» EXERCISE GOAL
All lines from the one holding "Click the bookmark icon in the 북마크 button" through the last line of the entries below must be transcribed exactly, and no others. Pictures do not go in.

===== RECORDED INFORMATION

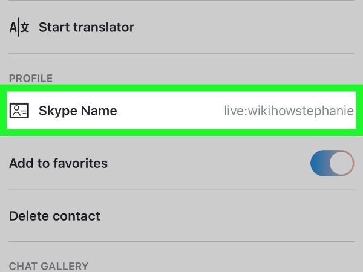The image size is (363, 272).
Task: Click blank area right of Start translator
Action: pos(244,27)
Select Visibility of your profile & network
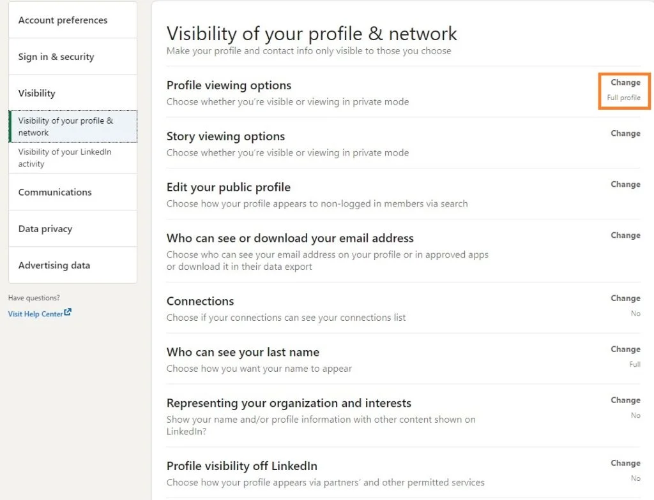654x500 pixels. 66,126
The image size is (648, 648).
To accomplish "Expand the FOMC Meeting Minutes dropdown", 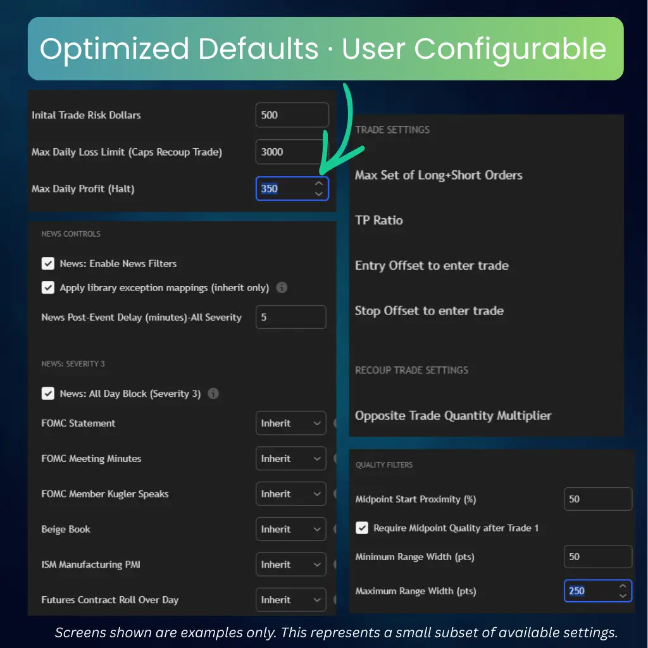I will coord(291,459).

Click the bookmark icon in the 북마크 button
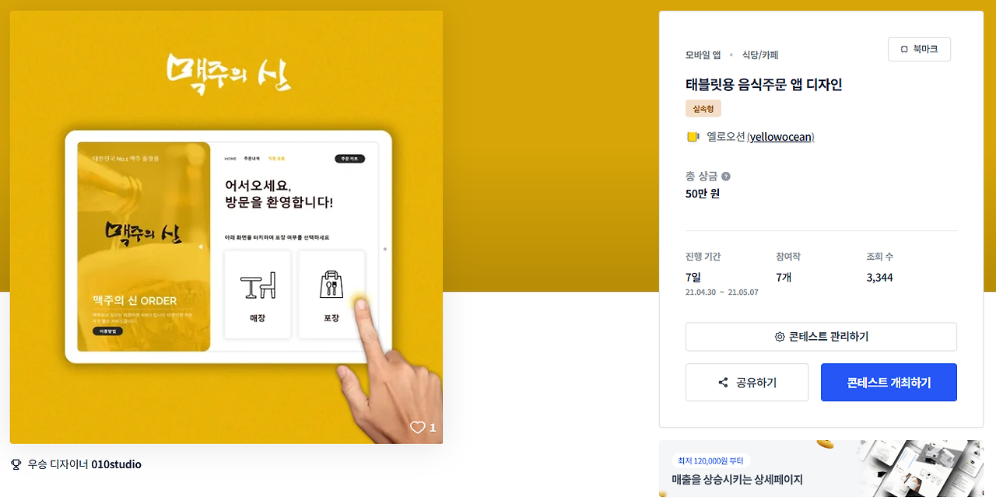point(904,49)
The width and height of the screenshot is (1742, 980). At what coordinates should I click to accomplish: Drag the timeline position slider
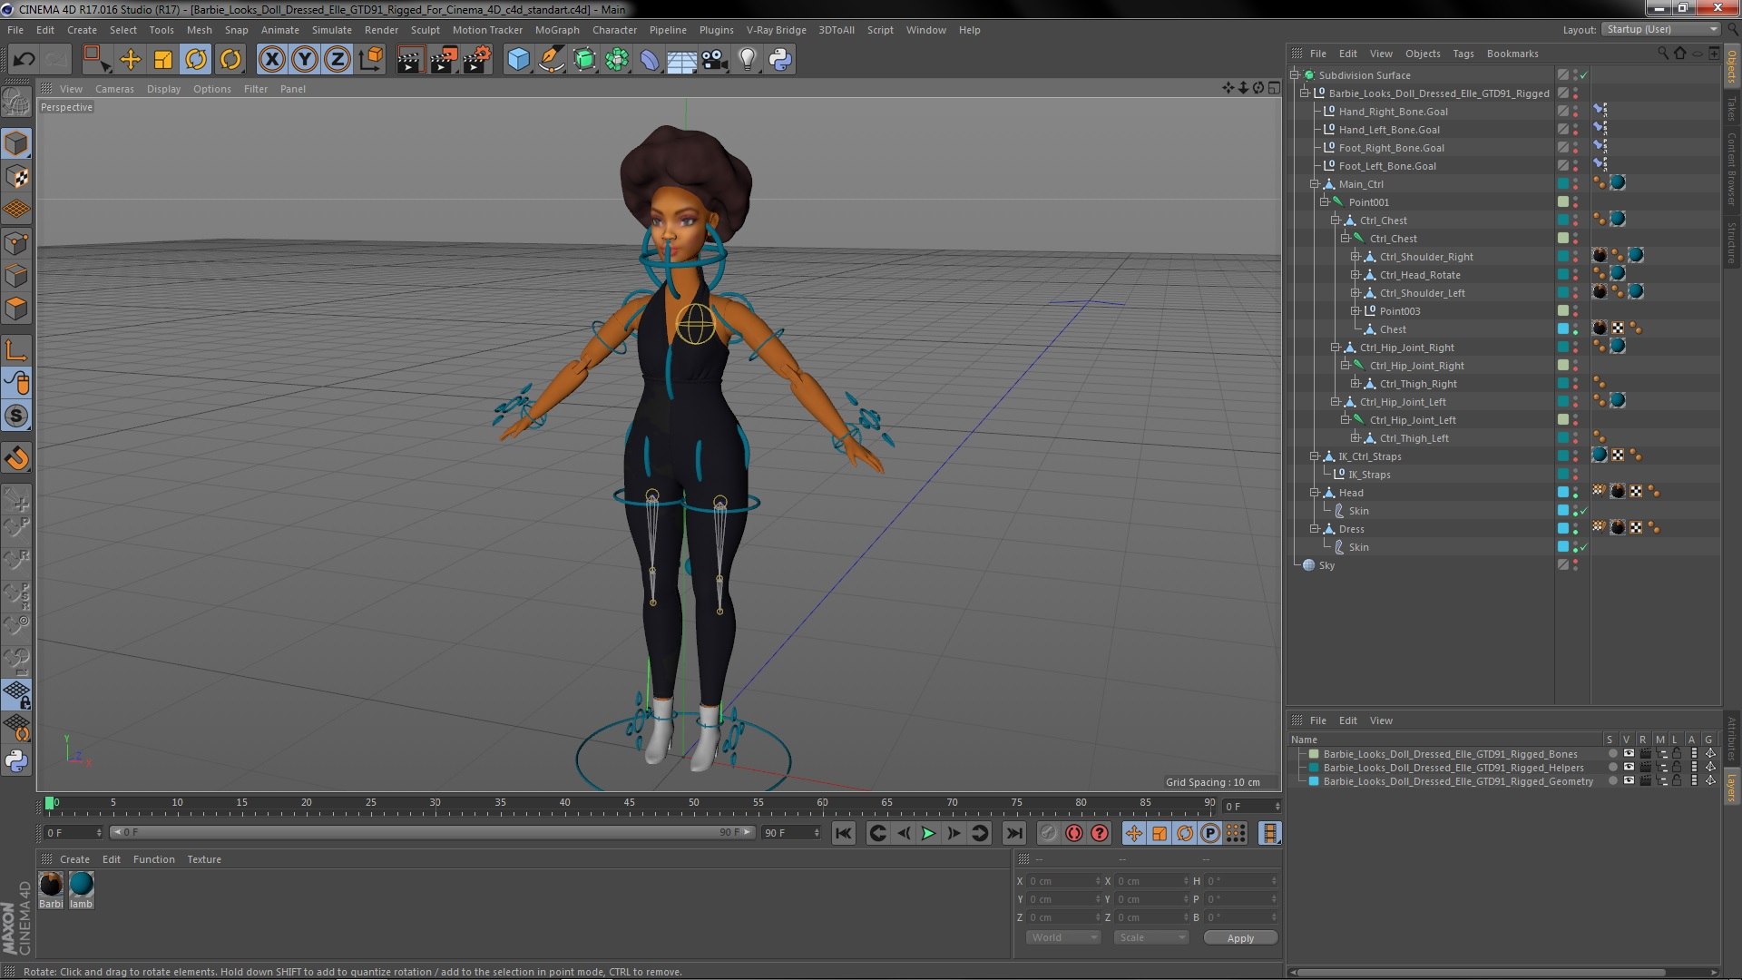pos(48,802)

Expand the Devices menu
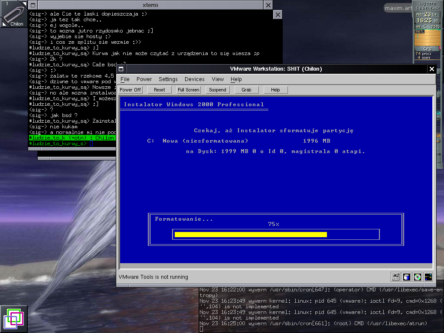tap(194, 79)
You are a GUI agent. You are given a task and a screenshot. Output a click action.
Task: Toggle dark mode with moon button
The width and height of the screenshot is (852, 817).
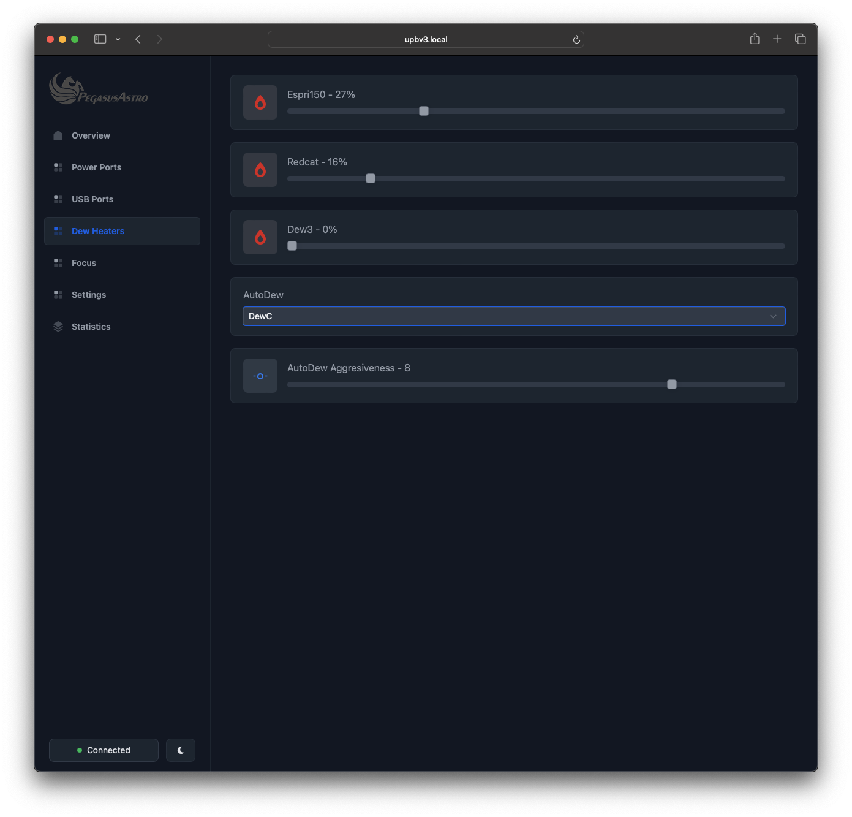pos(181,750)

==========

» WORKED SOLUTION
Click the bookmark icon in the 북마크 button
point(904,49)
The width and height of the screenshot is (1742, 980). At what coordinates should I click to accomplish: Drag the timeline position slider
pos(48,802)

Expand the Devices menu
tap(194, 79)
You are a GUI agent. You are given a task and a screenshot. Output a click action.
Task: Toggle dark mode with moon button
The width and height of the screenshot is (852, 817).
pos(181,750)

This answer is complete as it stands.